ECB Statistical Data Warehouse
The European central bank provides a lot of public data in their Statistical Data Warehouse. In this notebook we will show how to access data and metadata from Python.
import matplotlib.pyplot as plt
import pandas as pd
import seaborn as sns
import quandl
from pandasdmx import Request
plt.rcParams['figure.figsize'] = 14, 6
sns.set()
Get resource metadata¶
ECB provides multiple resources in the Statistical Data Warehouse.
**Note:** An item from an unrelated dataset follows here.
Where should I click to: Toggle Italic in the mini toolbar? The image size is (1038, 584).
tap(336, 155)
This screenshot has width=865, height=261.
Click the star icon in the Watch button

For any resource acronym we can find the associated full name.
ecb = Request('ECB')
def get_resource_name(this_resource_id):
exr_flow = ecb.dataflow()
resource_types = exr_flow.write().dataflow
this_resource_name = exr_flow.write().dataflow.loc[this_resource_id, 'name']
return this_resource_name
this_resource_id = 'IRS'
get_resource_name(this_resource_id)
In order to translate these acronyms into names we can query the ECB warehouse to get a list of all related metadata dimensions:
def get_resource_metadata_decodes(this_resource_id):
this_resource_decodes = ecb.dataflow(this_resource_id).write().codelist
return this_resource_decodes
decodes_df = get_resource_metadata_decodes(this_resource_id)
decodes_df.head(2)
decodes_df.shape
Download data¶
Download data with metadata as pandas
:
def get_ecb_long_term_yields(resource_id, ts_key, params=None):
"""
Download data from ECB
"""
ecb = Request('ECB')
if params is None:
data_response = ecb.data(resource_id = resource_id,
key={'REF_AREA': ts_key,
'IR_TYPE': 'L'})
else:
data_response = ecb.data(resource_id = resource_id,
key={'REF_AREA': ts_key,
'IR_TYPE': 'L'},
params=params
)
raw_data = data_response.data
series_tuple = (s for s in raw_data.series)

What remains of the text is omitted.